Top of Data records

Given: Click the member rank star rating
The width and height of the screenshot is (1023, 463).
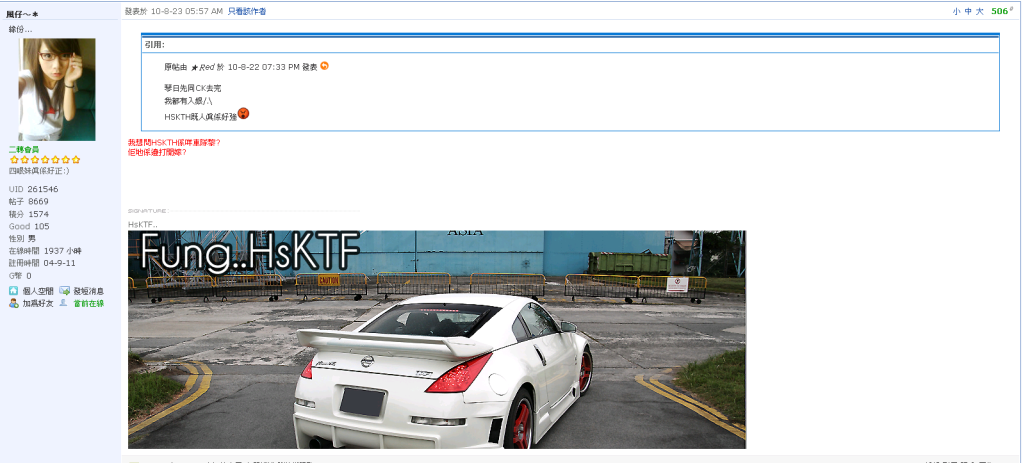Looking at the screenshot, I should pyautogui.click(x=45, y=160).
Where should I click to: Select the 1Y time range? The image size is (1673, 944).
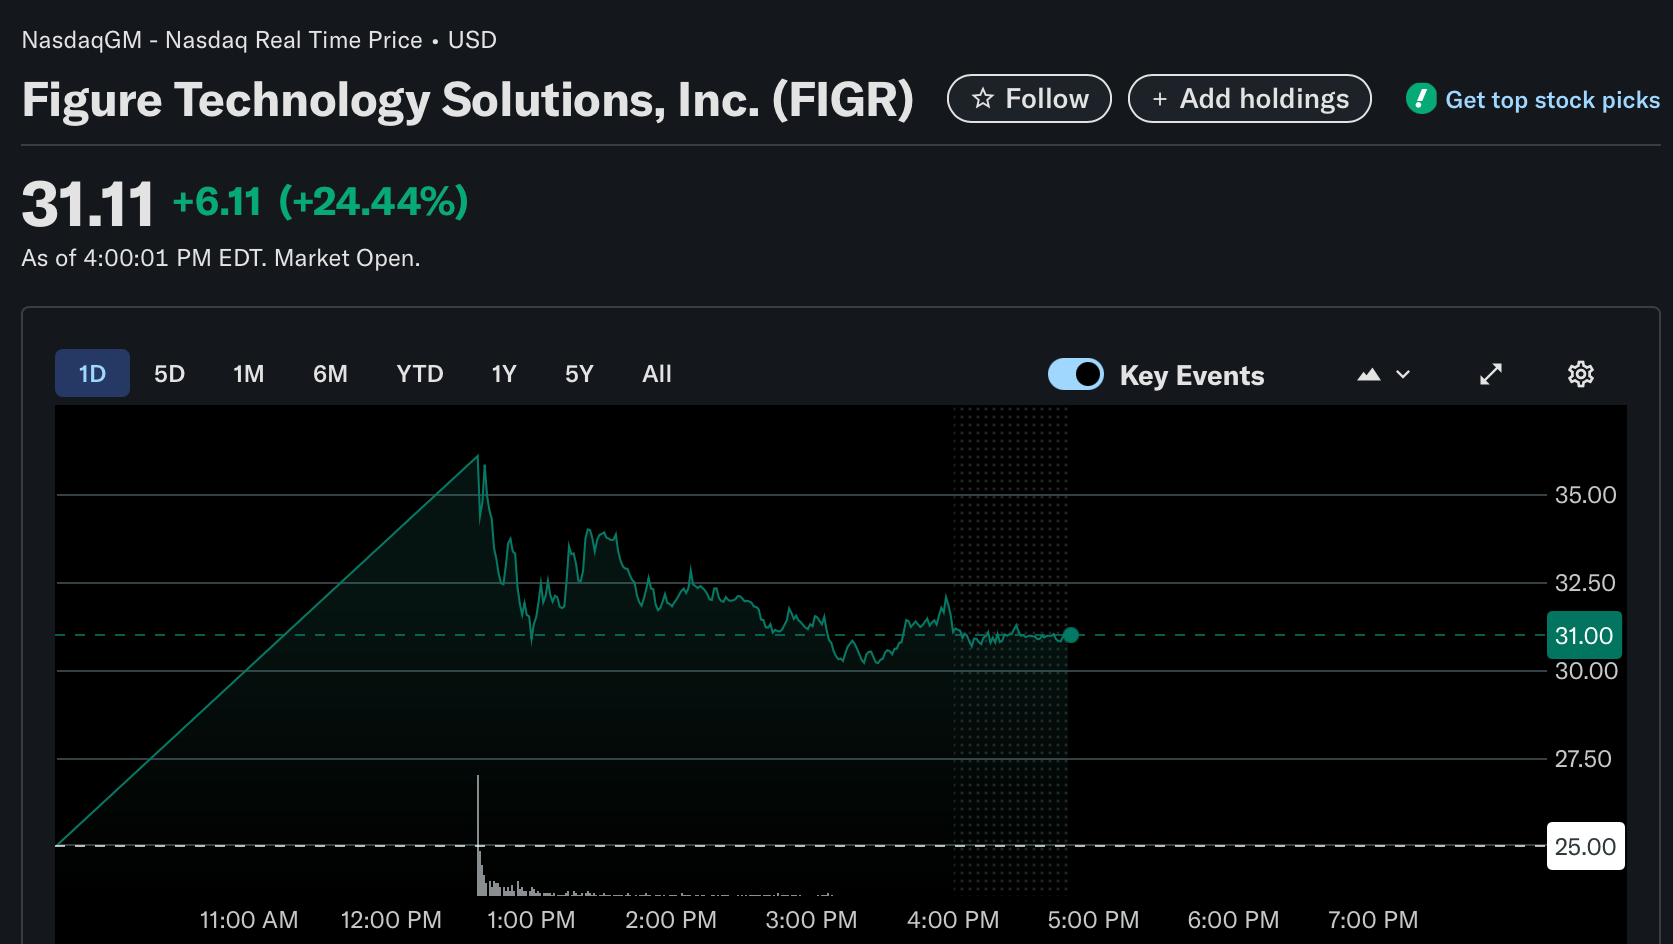(503, 374)
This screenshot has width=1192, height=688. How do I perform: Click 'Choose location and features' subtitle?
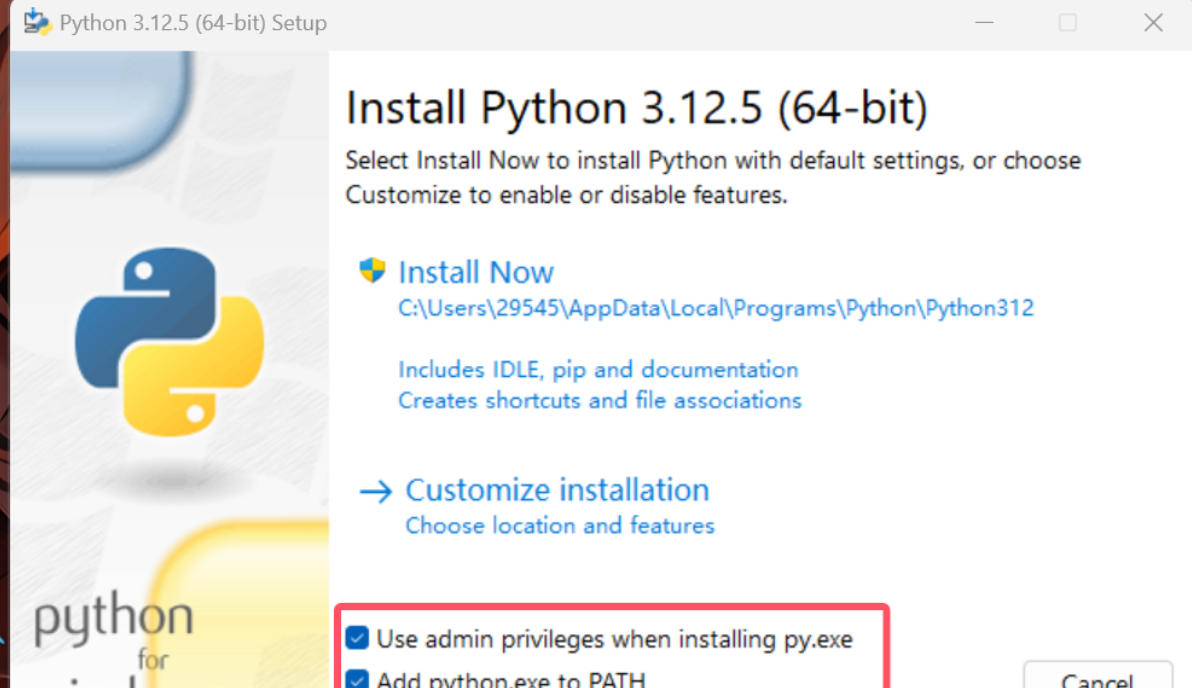[x=560, y=526]
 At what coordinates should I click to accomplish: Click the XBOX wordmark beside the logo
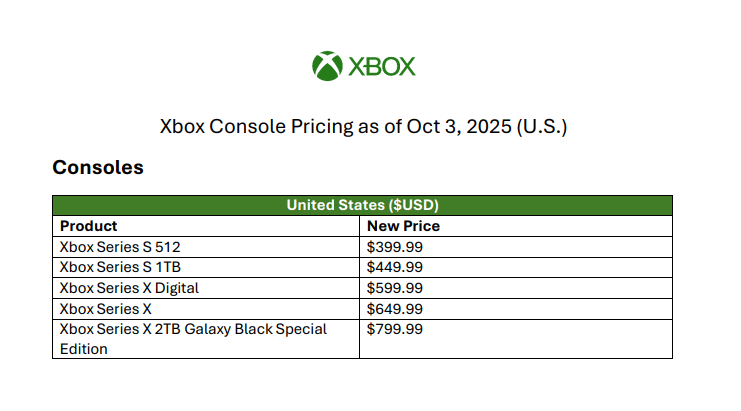381,67
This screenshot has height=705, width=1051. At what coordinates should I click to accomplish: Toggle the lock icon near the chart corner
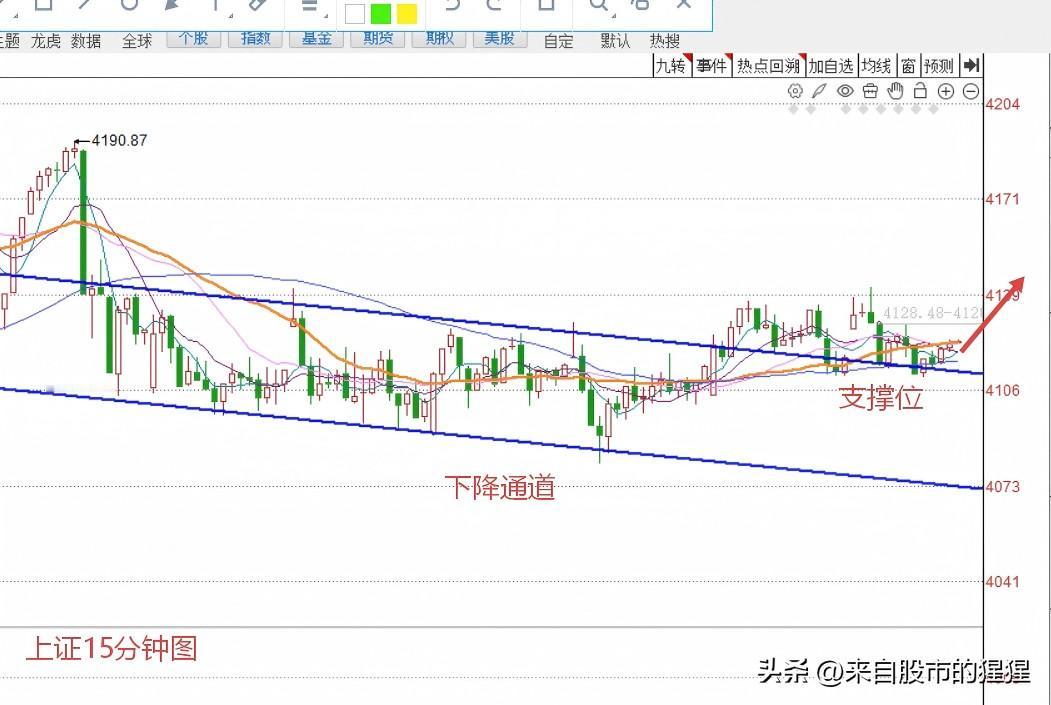click(920, 90)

Bottom of Data records

What you are asked to do: Nothing but the lines from the one that contains "This screenshot has height=705, width=1051." through the last line of the records belongs in the answer, reproduced exactly, with no pictures.

Problem solution:
This screenshot has height=705, width=1051. At what coordinates should I click to accomplish: Toggle the lock icon near the chart corner
click(920, 90)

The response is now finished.